RAW RECORDS |
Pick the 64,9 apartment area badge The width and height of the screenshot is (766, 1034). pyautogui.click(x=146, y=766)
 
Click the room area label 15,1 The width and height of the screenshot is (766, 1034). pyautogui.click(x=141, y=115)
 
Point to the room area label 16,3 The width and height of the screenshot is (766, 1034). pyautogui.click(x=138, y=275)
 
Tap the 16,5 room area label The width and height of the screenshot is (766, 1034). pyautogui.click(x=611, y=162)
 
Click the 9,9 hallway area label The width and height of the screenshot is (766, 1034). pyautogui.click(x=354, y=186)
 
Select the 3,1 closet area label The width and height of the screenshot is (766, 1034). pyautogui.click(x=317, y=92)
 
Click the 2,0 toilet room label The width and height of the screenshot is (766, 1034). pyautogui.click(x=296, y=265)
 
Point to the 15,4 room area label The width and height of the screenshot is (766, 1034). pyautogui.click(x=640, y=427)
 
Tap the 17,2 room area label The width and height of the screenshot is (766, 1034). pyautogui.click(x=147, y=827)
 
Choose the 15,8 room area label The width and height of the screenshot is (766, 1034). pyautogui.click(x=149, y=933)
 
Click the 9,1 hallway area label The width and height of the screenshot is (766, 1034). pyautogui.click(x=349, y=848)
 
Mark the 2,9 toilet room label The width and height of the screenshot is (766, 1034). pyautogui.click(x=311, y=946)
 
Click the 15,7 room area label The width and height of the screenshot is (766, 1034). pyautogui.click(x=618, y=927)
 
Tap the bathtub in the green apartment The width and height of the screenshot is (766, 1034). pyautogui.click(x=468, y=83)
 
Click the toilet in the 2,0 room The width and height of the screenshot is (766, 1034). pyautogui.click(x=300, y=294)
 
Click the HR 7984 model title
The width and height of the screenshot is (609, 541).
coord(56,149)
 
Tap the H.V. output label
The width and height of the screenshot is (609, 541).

DESCRIPTION OF THE TASK | Please rewrite everything from the record containing "Click the 9,1" down to the record containing "Click the 15,7" as a numbered list, leaving out blank lines.

OUTPUT BELOW |
1. Click the 9,1 hallway area label The width and height of the screenshot is (766, 1034). pyautogui.click(x=349, y=848)
2. Mark the 2,9 toilet room label The width and height of the screenshot is (766, 1034). pyautogui.click(x=311, y=946)
3. Click the 15,7 room area label The width and height of the screenshot is (766, 1034). pyautogui.click(x=618, y=927)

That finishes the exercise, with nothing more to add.